If you heat the ice to its melting point, you essentially bombard the ice surface with photons, knocking electrons out of the orbitals so that they can move more freely from atom to atom. Atoms continue to be bound, but not so rigidly, and the structure of their connection becomes less "strict".



If you continue the process of photon “shelling”, you will completely break the bonds between the molecules, which will begin to move freely and independently in a state that we call vapor. If you bombard steam with photons, you will break the molecules, thereby separating the electrons from the nucleus in the form of a plasma. An even larger energy impulse will break the nucleus into protons and neutrons, and the protons and neutrons themselves will split into components: upper and lower quarks. Quarks, protons, neutrons, nuclei of atoms and molecules are vibrating energy fields, each of which has its own special waveform and harmonic.
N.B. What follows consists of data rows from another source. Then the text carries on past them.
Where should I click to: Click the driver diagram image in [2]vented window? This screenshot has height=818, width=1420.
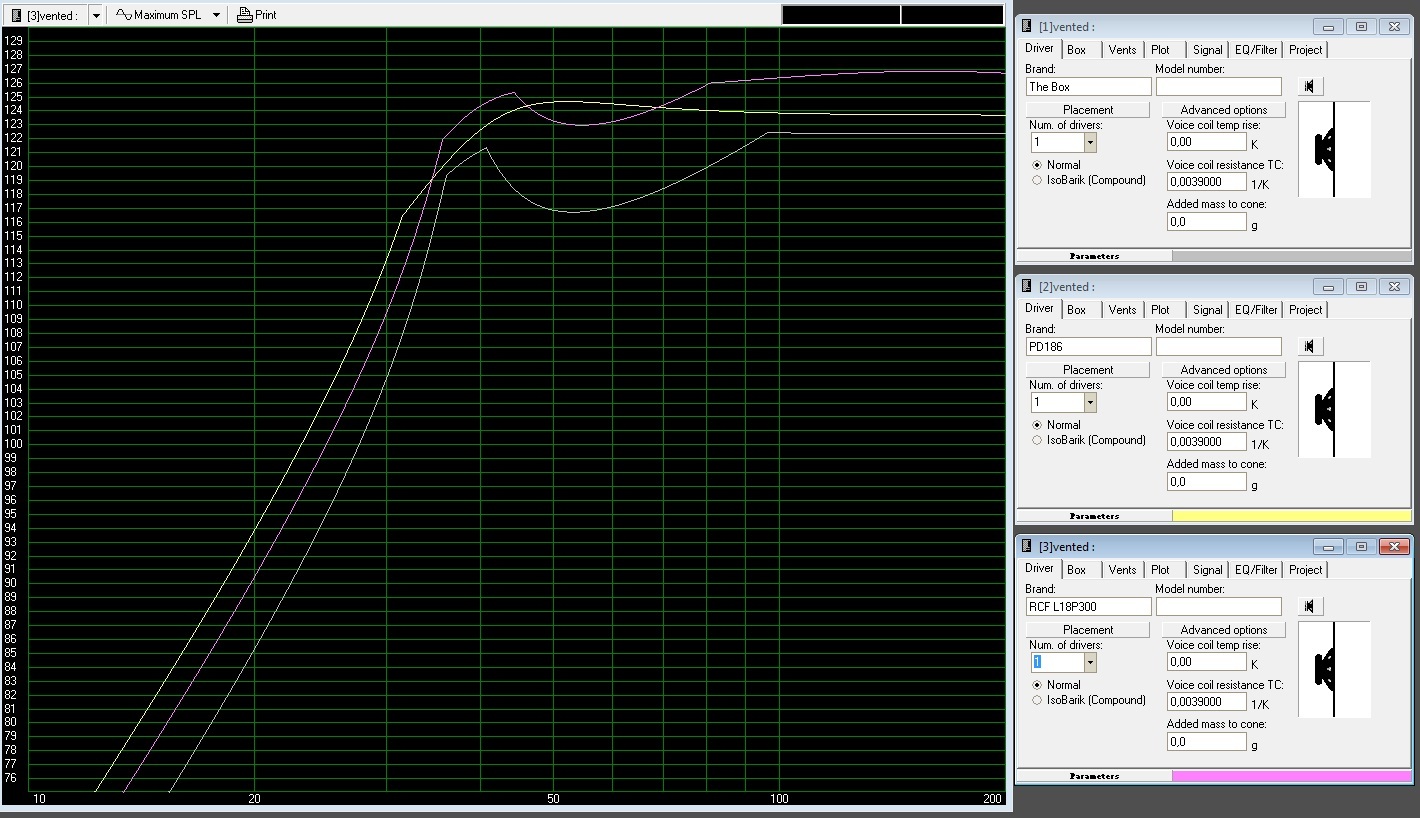(1334, 409)
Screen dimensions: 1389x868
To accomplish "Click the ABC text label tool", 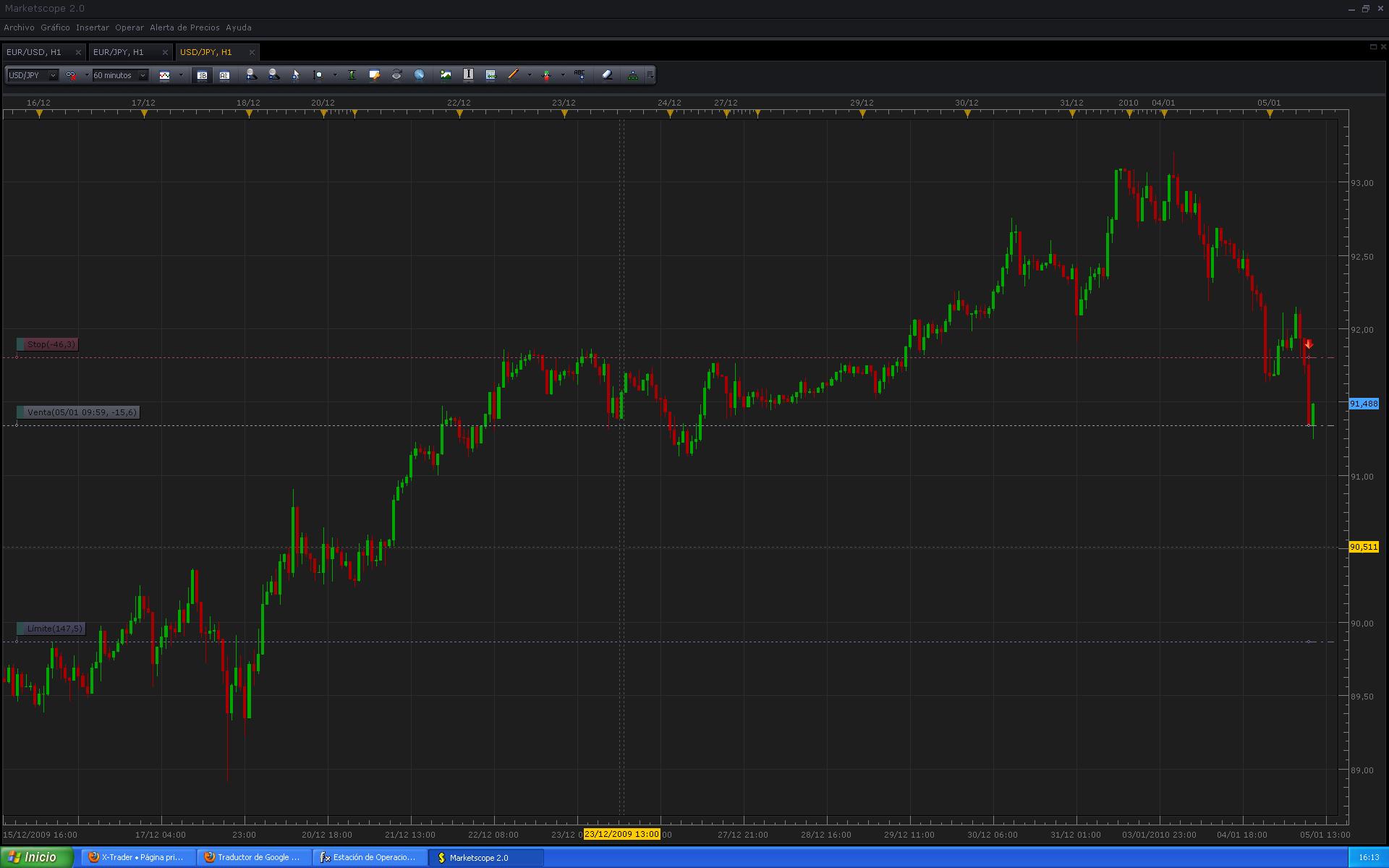I will [579, 75].
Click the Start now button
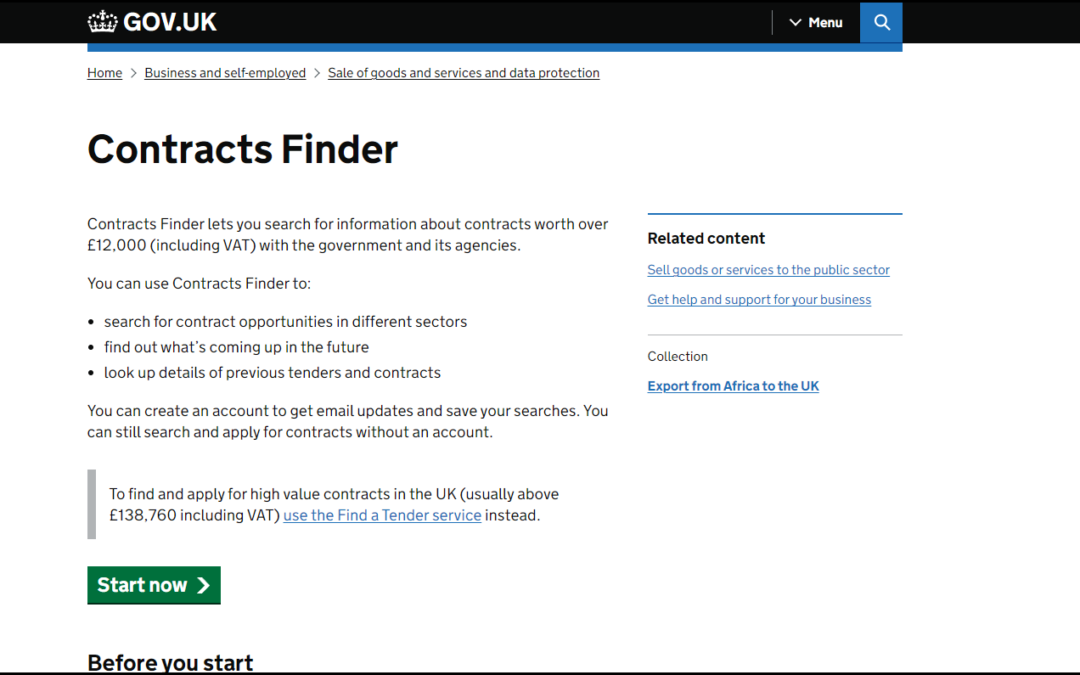Image resolution: width=1080 pixels, height=675 pixels. 154,585
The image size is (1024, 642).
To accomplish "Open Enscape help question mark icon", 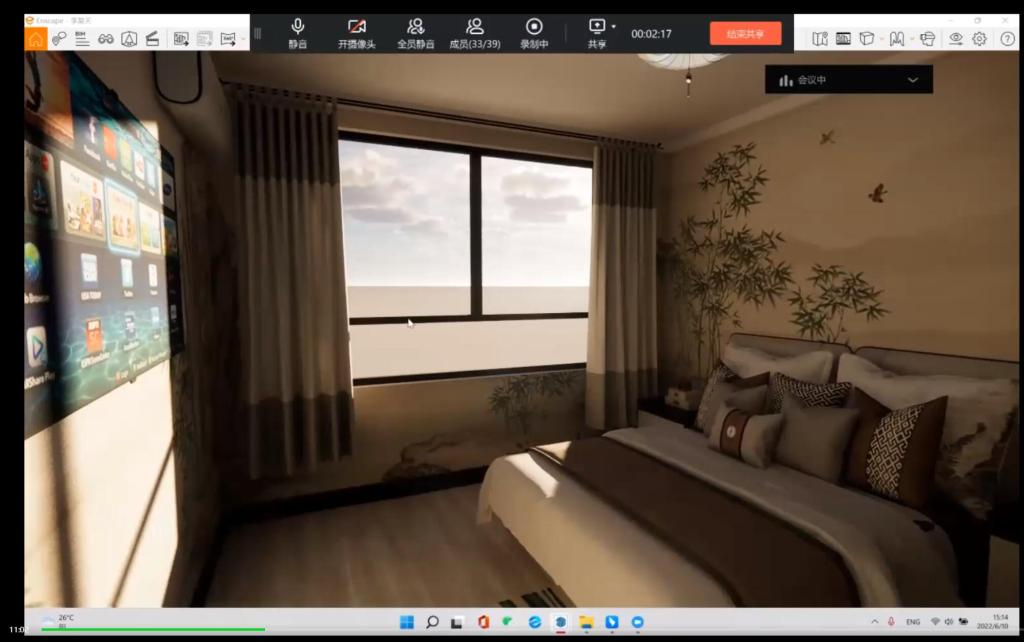I will coord(1006,39).
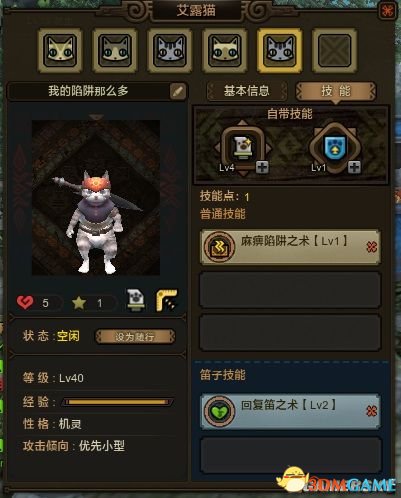Open the 技能 tab

pyautogui.click(x=336, y=91)
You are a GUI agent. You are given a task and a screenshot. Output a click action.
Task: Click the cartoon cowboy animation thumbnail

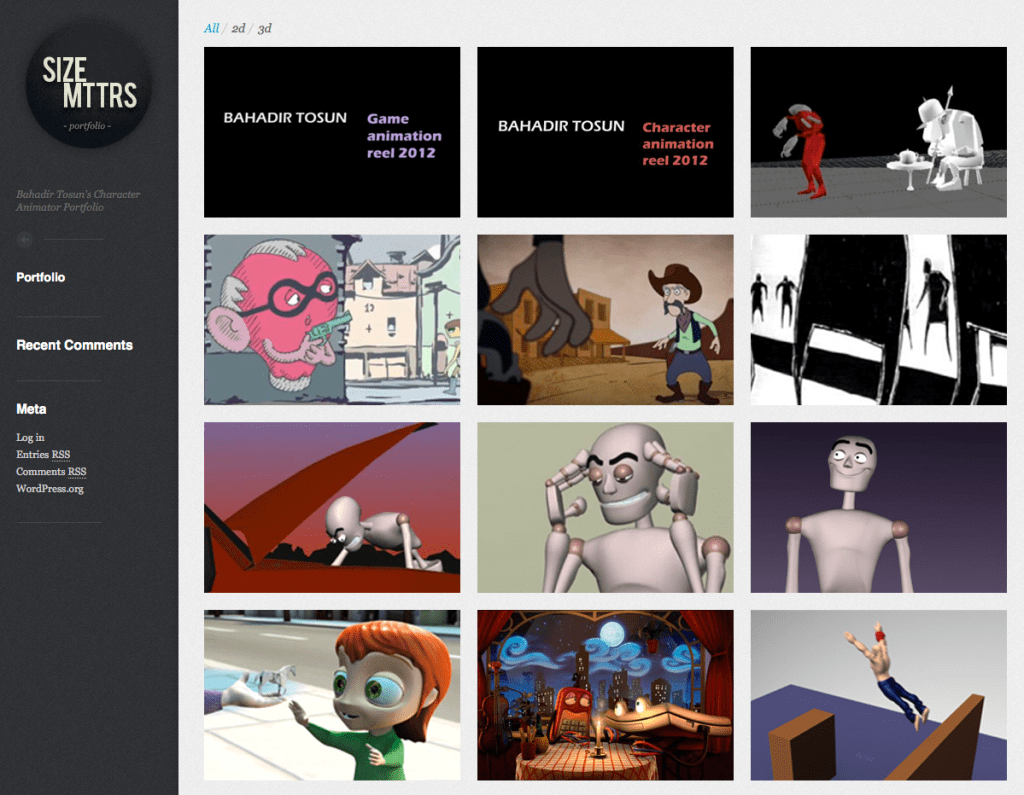604,319
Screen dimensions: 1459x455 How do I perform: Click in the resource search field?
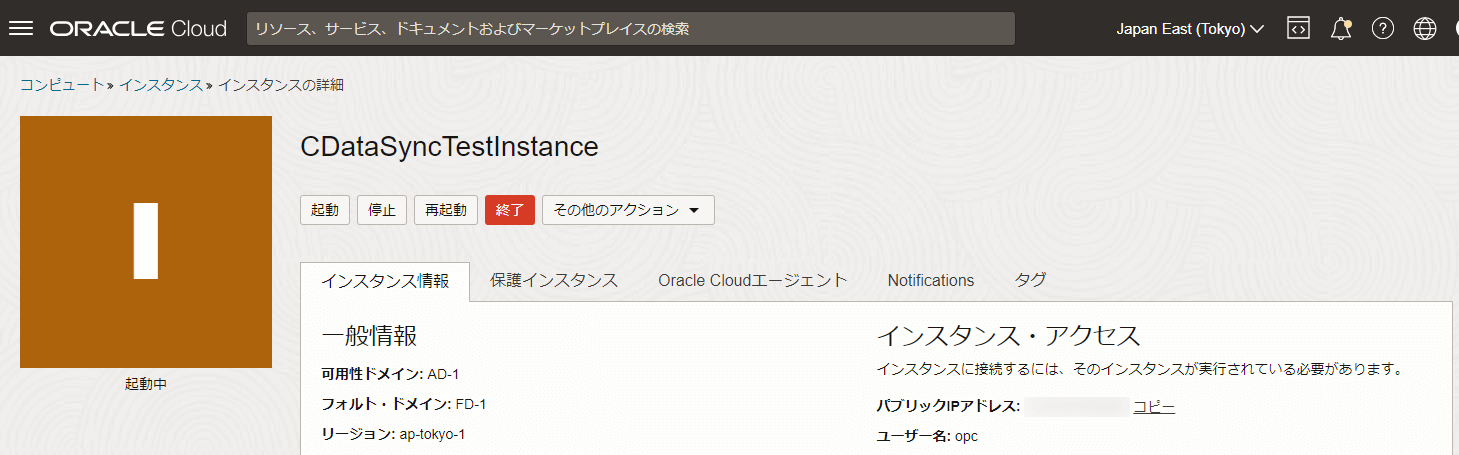click(631, 29)
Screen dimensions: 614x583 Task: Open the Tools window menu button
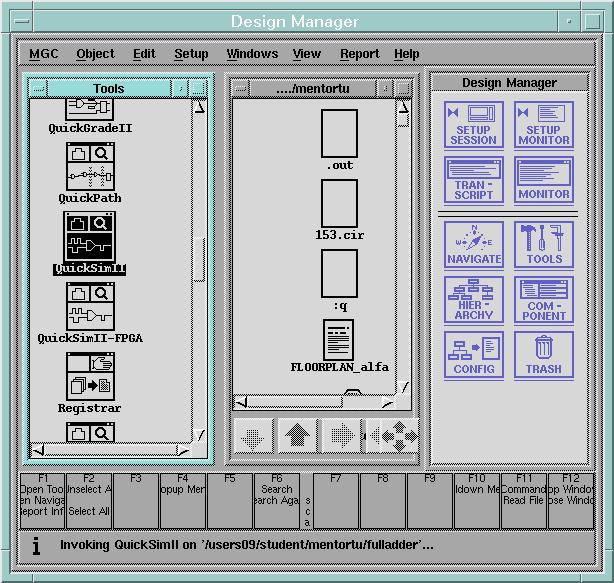38,88
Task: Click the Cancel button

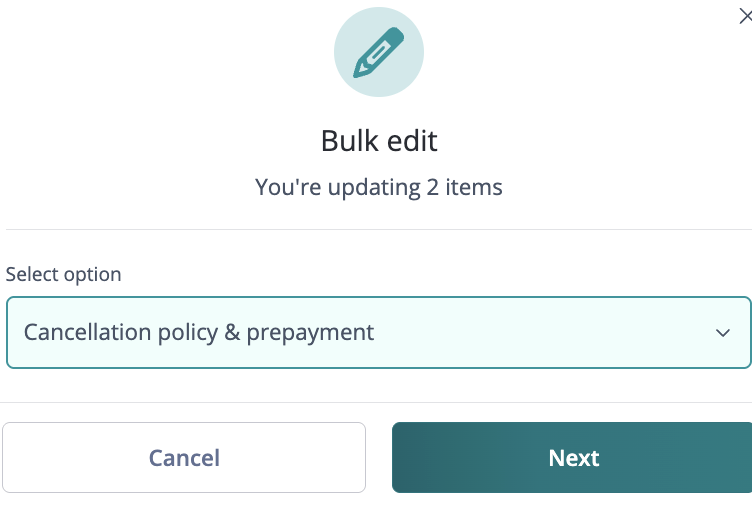Action: [x=184, y=458]
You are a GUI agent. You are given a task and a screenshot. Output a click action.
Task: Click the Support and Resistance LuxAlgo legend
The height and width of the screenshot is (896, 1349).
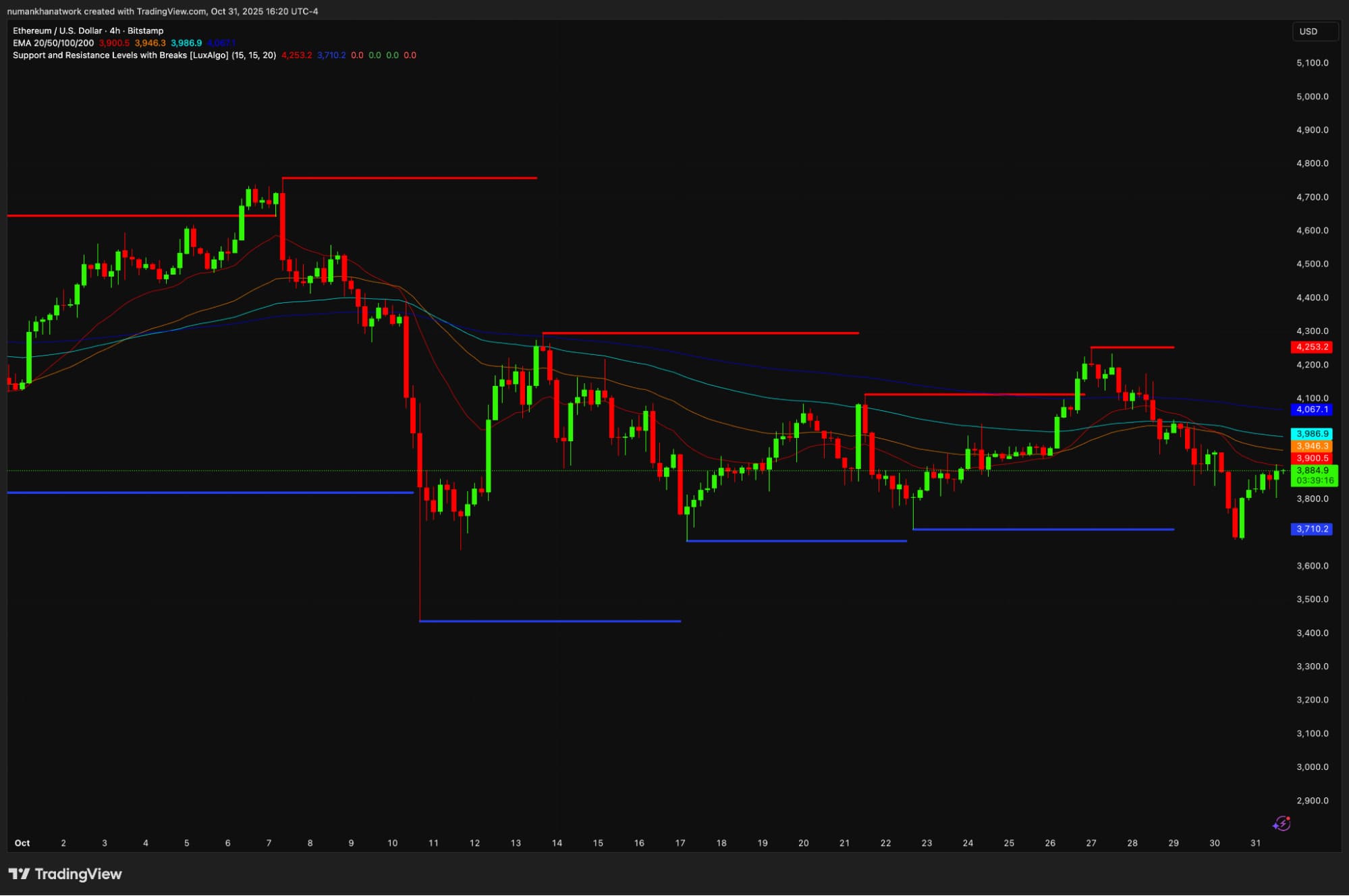(144, 55)
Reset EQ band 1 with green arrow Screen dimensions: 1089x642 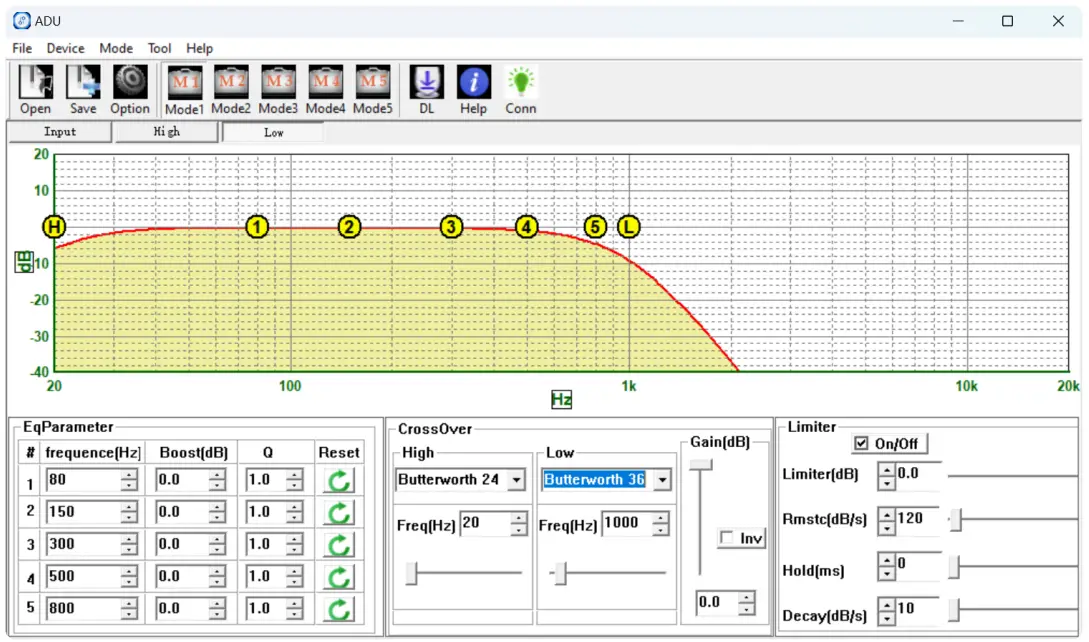point(339,480)
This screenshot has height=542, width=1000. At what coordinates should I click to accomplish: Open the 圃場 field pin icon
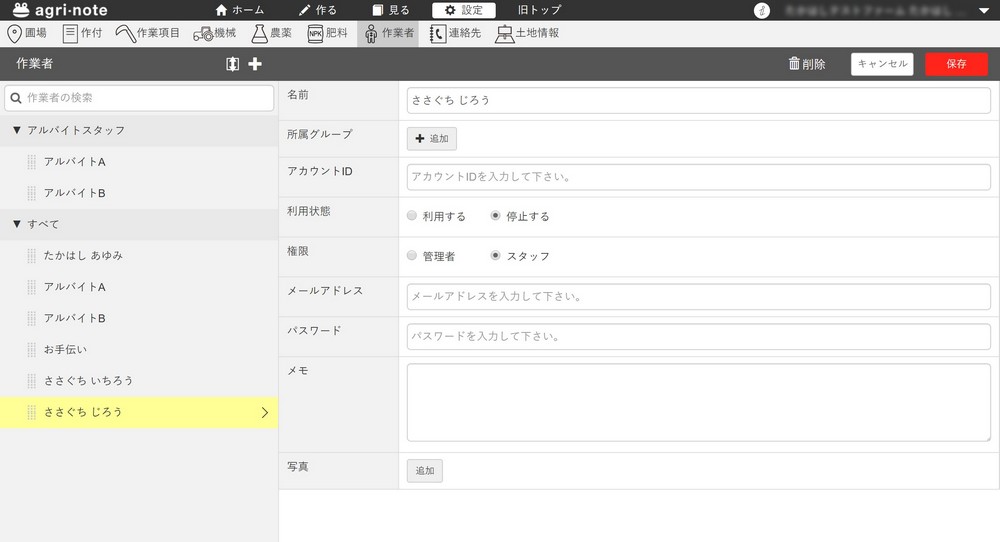tap(14, 33)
When I get bored, I like to imagine that everything around me, all matter and energy are resonant energy fields that form harmonies like sounds add up to chords. Who says science cannot be fun?

Learning through music

Albert Einstein told reporters that he often "reasoned in terms of musical architecture." Einstein was an enthusiastic violin player and stood at the foundation of quantum mechanics. Perhaps these two facts are related.

Did Einstein draw explicit parallels between musical and quantum harmonics? We probably will never know about this, but such a connection exists, and future scientists will be able to benefit from it. The concept of electronic orbitals is still not fully developed. When I was in high school, my (beautiful) chemistry teacher said that we should not even try to visualize the true nature of electrons. She was right that she did not try to humiliate herself with primitive explanations or lead us on the wrong path, but she gave up too soon. True, she did not have the opportunity to use powerful interactive computer visualization, but our school had an excellent music class. If I ever have the opportunity to teach children chemistry, I will first try to make sure that in practice they came across musical harmonics. I would show them that to reproduce higher harmonics requires more energy, and how these higher harmonics can create a richer musical palette. And if later we return to chemistry, then it will become much easier for children to understand it.